### WORK TO COMPLETE
Exactly as it appears, restate the whole listing.

---------------

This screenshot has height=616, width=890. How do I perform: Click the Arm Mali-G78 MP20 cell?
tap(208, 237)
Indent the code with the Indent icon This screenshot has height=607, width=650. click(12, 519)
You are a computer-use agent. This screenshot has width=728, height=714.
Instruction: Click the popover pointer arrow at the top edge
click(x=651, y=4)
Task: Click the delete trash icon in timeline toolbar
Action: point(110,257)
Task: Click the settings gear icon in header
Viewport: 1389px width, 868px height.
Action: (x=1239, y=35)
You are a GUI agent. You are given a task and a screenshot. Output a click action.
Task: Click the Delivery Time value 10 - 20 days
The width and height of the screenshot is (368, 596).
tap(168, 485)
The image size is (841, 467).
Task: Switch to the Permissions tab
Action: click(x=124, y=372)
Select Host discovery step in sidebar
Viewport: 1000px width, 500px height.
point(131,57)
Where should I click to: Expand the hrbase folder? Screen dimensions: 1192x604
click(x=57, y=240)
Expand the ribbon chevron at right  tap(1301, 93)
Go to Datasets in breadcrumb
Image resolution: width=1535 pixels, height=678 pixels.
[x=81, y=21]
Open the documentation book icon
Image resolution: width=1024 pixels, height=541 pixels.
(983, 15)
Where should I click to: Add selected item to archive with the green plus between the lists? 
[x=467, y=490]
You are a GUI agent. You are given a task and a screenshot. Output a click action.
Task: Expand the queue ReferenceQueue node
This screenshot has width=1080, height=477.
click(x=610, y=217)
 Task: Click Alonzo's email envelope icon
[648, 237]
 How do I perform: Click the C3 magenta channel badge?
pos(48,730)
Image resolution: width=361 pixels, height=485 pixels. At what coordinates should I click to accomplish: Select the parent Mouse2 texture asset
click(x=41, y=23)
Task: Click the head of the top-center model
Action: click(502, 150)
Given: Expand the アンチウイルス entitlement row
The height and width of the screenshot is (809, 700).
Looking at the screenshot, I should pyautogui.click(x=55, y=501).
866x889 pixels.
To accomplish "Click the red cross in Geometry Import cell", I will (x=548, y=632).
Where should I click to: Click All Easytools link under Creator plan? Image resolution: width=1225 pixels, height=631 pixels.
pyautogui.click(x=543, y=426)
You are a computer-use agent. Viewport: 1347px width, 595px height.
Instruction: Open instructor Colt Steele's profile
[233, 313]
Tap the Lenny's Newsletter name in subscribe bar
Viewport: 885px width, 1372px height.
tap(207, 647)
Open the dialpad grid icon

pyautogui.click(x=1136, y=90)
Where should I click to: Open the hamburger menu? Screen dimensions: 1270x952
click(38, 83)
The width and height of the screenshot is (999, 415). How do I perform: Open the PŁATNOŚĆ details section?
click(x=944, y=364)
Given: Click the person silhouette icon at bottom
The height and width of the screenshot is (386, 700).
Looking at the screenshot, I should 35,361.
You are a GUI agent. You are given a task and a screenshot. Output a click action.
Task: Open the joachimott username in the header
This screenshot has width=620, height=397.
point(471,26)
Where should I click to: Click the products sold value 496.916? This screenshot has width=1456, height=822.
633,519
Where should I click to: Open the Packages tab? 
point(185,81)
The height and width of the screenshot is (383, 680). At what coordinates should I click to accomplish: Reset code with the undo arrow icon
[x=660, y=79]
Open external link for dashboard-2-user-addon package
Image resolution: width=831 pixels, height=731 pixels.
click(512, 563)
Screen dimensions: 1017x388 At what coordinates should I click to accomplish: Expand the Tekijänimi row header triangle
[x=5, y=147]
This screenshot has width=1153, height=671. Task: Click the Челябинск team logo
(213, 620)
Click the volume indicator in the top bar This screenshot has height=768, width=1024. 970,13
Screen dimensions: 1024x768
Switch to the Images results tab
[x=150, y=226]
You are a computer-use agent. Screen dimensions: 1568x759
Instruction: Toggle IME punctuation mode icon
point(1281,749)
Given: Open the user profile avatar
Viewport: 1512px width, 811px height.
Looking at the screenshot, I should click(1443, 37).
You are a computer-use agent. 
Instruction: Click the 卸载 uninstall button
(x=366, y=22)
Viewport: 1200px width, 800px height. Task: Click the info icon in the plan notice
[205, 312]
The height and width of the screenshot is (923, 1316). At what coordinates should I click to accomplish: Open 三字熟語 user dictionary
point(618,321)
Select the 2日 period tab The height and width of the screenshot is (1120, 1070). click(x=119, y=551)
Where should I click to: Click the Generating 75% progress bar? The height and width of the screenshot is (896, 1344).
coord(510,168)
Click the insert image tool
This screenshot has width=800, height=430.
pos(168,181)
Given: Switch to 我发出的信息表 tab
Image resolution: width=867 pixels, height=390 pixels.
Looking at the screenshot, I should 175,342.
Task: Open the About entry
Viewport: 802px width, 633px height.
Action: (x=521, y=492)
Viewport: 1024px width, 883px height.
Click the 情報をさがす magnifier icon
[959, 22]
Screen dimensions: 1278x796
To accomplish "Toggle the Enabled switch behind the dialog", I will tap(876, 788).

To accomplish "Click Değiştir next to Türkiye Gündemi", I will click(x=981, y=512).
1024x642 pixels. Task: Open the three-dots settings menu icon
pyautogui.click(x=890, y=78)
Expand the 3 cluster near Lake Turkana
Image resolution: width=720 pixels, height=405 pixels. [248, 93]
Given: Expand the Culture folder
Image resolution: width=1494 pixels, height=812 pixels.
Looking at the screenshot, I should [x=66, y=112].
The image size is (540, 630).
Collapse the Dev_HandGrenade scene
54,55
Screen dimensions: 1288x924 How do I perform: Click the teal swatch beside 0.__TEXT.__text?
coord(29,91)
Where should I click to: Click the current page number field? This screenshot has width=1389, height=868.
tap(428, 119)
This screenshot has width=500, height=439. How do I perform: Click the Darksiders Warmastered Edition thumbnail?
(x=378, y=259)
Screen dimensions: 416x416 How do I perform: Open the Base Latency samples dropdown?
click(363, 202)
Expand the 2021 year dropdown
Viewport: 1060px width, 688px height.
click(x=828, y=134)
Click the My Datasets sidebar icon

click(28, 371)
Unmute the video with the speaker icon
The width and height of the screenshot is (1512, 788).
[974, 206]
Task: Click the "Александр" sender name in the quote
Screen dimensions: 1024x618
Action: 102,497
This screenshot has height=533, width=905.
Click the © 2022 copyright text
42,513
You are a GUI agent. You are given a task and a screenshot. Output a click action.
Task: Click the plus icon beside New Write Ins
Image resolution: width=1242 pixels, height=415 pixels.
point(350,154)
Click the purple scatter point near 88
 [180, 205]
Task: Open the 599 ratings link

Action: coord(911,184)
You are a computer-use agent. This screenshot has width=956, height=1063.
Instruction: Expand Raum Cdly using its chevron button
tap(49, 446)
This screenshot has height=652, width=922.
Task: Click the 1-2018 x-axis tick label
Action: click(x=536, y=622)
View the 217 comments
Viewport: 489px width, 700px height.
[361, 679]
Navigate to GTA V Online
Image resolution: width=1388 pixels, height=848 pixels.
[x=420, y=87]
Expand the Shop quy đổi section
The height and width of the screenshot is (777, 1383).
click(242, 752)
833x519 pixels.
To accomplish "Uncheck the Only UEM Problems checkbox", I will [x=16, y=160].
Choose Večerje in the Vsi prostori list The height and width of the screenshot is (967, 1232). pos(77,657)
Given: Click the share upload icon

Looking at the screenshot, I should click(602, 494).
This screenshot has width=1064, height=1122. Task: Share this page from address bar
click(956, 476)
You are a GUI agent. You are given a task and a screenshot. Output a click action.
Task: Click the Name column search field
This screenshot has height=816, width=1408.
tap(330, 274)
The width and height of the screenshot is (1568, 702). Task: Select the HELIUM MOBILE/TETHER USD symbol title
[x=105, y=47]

---------------

### ANSWER TO THIS EXERCISE
This screenshot has height=616, width=890. How do I perform: Click the Arm Mali-G78 MP20 cell?
tap(208, 237)
Indent the code with the Indent icon This screenshot has height=607, width=650. click(12, 519)
You are a computer-use agent. This screenshot has width=728, height=714.
Instruction: Click the popover pointer arrow at the top edge
click(x=651, y=4)
Task: Click the delete trash icon in timeline toolbar
Action: point(110,257)
Task: Click the settings gear icon in header
Viewport: 1389px width, 868px height.
Action: (x=1239, y=35)
You are a GUI agent. You are given a task and a screenshot. Output a click action.
Task: Click the Delivery Time value 10 - 20 days
The width and height of the screenshot is (368, 596).
tap(168, 485)
The image size is (841, 467).
Task: Switch to the Permissions tab
Action: click(x=124, y=372)
Select Host discovery step in sidebar
Viewport: 1000px width, 500px height.
point(131,57)
Where should I click to: Expand the hrbase folder? Screen dimensions: 1192x604
click(x=57, y=240)
Expand the ribbon chevron at right  tap(1301, 93)
Go to Datasets in breadcrumb
Image resolution: width=1535 pixels, height=678 pixels.
[x=81, y=21]
Open the documentation book icon
Image resolution: width=1024 pixels, height=541 pixels.
(983, 15)
Where should I click to: Add selected item to archive with the green plus between the lists? 
[x=467, y=490]
You are a GUI agent. You are given a task and a screenshot. Output a click action.
Task: Expand the queue ReferenceQueue node
This screenshot has width=1080, height=477.
click(x=610, y=217)
 Task: Click Alonzo's email envelope icon
[648, 237]
 How do I perform: Click the C3 magenta channel badge?
pos(48,730)
Image resolution: width=361 pixels, height=485 pixels. At what coordinates should I click to accomplish: Select the parent Mouse2 texture asset
click(x=41, y=23)
Task: Click the head of the top-center model
Action: click(502, 150)
Given: Expand the アンチウイルス entitlement row
The height and width of the screenshot is (809, 700).
Looking at the screenshot, I should pyautogui.click(x=55, y=501).
866x889 pixels.
To accomplish "Click the red cross in Geometry Import cell", I will (x=548, y=632).
Where should I click to: Click All Easytools link under Creator plan? Image resolution: width=1225 pixels, height=631 pixels.
pyautogui.click(x=543, y=426)
You are a computer-use agent. Viewport: 1347px width, 595px height.
Instruction: Open instructor Colt Steele's profile
[233, 313]
Tap the Lenny's Newsletter name in subscribe bar
Viewport: 885px width, 1372px height.
tap(207, 647)
Open the dialpad grid icon

pyautogui.click(x=1136, y=90)
Where should I click to: Open the hamburger menu? Screen dimensions: 1270x952
click(38, 83)
The width and height of the screenshot is (999, 415). How do I perform: Open the PŁATNOŚĆ details section?
click(x=944, y=364)
Given: Click the person silhouette icon at bottom
The height and width of the screenshot is (386, 700).
Looking at the screenshot, I should 35,361.
You are a GUI agent. You are given a task and a screenshot. Output a click action.
Task: Open the joachimott username in the header
This screenshot has width=620, height=397.
point(471,26)
Where should I click to: Click the products sold value 496.916? This screenshot has width=1456, height=822.
633,519
Where should I click to: Open the Packages tab? 
point(185,81)
The height and width of the screenshot is (383, 680). At what coordinates should I click to accomplish: Reset code with the undo arrow icon
[x=660, y=79]
Open external link for dashboard-2-user-addon package
Image resolution: width=831 pixels, height=731 pixels.
click(512, 563)
Screen dimensions: 1017x388 At what coordinates should I click to accomplish: Expand the Tekijänimi row header triangle
[x=5, y=147]
This screenshot has width=1153, height=671. Task: Click the Челябинск team logo
(213, 620)
Click the volume indicator in the top bar This screenshot has height=768, width=1024. 970,13
Screen dimensions: 1024x768
Switch to the Images results tab
[x=150, y=226]
You are a computer-use agent. Screen dimensions: 1568x759
Instruction: Toggle IME punctuation mode icon
point(1281,749)
Given: Open the user profile avatar
Viewport: 1512px width, 811px height.
Looking at the screenshot, I should click(1443, 37).
You are a computer-use agent. 
Instruction: Click the 卸载 uninstall button
(x=366, y=22)
Viewport: 1200px width, 800px height. Task: Click the info icon in the plan notice
[205, 312]
The height and width of the screenshot is (923, 1316). At what coordinates should I click to accomplish: Open 三字熟語 user dictionary
point(618,321)
Select the 2日 period tab The height and width of the screenshot is (1120, 1070). click(x=119, y=551)
Where should I click to: Click the Generating 75% progress bar? The height and width of the screenshot is (896, 1344).
coord(510,168)
Click the insert image tool
This screenshot has width=800, height=430.
pos(168,181)
Given: Switch to 我发出的信息表 tab
Image resolution: width=867 pixels, height=390 pixels.
Looking at the screenshot, I should 175,342.
Task: Open the About entry
Viewport: 802px width, 633px height.
Action: (x=521, y=492)
Viewport: 1024px width, 883px height.
Click the 情報をさがす magnifier icon
[959, 22]
Screen dimensions: 1278x796
To accomplish "Toggle the Enabled switch behind the dialog", I will tap(876, 788).

To accomplish "Click Değiştir next to Türkiye Gündemi", I will click(x=981, y=512).
1024x642 pixels. Task: Open the three-dots settings menu icon
pyautogui.click(x=890, y=78)
Expand the 3 cluster near Lake Turkana
Image resolution: width=720 pixels, height=405 pixels. [248, 93]
Given: Expand the Culture folder
Image resolution: width=1494 pixels, height=812 pixels.
Looking at the screenshot, I should [x=66, y=112].
The image size is (540, 630).
Collapse the Dev_HandGrenade scene
54,55
Screen dimensions: 1288x924 How do I perform: Click the teal swatch beside 0.__TEXT.__text?
coord(29,91)
Where should I click to: Click the current page number field? This screenshot has width=1389, height=868.
tap(428, 119)
This screenshot has width=500, height=439. How do I perform: Click the Darksiders Warmastered Edition thumbnail?
(x=378, y=259)
Screen dimensions: 416x416 How do I perform: Open the Base Latency samples dropdown?
click(363, 202)
Expand the 2021 year dropdown
Viewport: 1060px width, 688px height.
click(x=828, y=134)
Click the My Datasets sidebar icon

click(28, 371)
Unmute the video with the speaker icon
The width and height of the screenshot is (1512, 788).
[974, 206]
Task: Click the "Александр" sender name in the quote
Screen dimensions: 1024x618
Action: 102,497
This screenshot has height=533, width=905.
Click the © 2022 copyright text
42,513
You are a GUI agent. You are given a task and a screenshot. Output a click action.
Task: Click the plus icon beside New Write Ins
Image resolution: width=1242 pixels, height=415 pixels.
point(350,154)
Click the purple scatter point near 88
 [180, 205]
Task: Open the 599 ratings link

Action: coord(911,184)
You are a computer-use agent. This screenshot has width=956, height=1063.
Instruction: Expand Raum Cdly using its chevron button
tap(49, 446)
This screenshot has height=652, width=922.
Task: Click the 1-2018 x-axis tick label
Action: click(x=536, y=622)
View the 217 comments
Viewport: 489px width, 700px height.
[361, 679]
Navigate to GTA V Online
Image resolution: width=1388 pixels, height=848 pixels.
[x=420, y=87]
Expand the Shop quy đổi section
The height and width of the screenshot is (777, 1383).
click(242, 752)
833x519 pixels.
To accomplish "Uncheck the Only UEM Problems checkbox", I will [x=16, y=160].
Choose Večerje in the Vsi prostori list The height and width of the screenshot is (967, 1232). pos(77,657)
Given: Click the share upload icon

Looking at the screenshot, I should click(602, 494).
This screenshot has width=1064, height=1122. Task: Share this page from address bar
click(956, 476)
You are a GUI agent. You are given a task and a screenshot. Output a click action.
Task: Click the Name column search field
This screenshot has height=816, width=1408.
tap(330, 274)
The width and height of the screenshot is (1568, 702). Task: Select the HELIUM MOBILE/TETHER USD symbol title
[x=105, y=47]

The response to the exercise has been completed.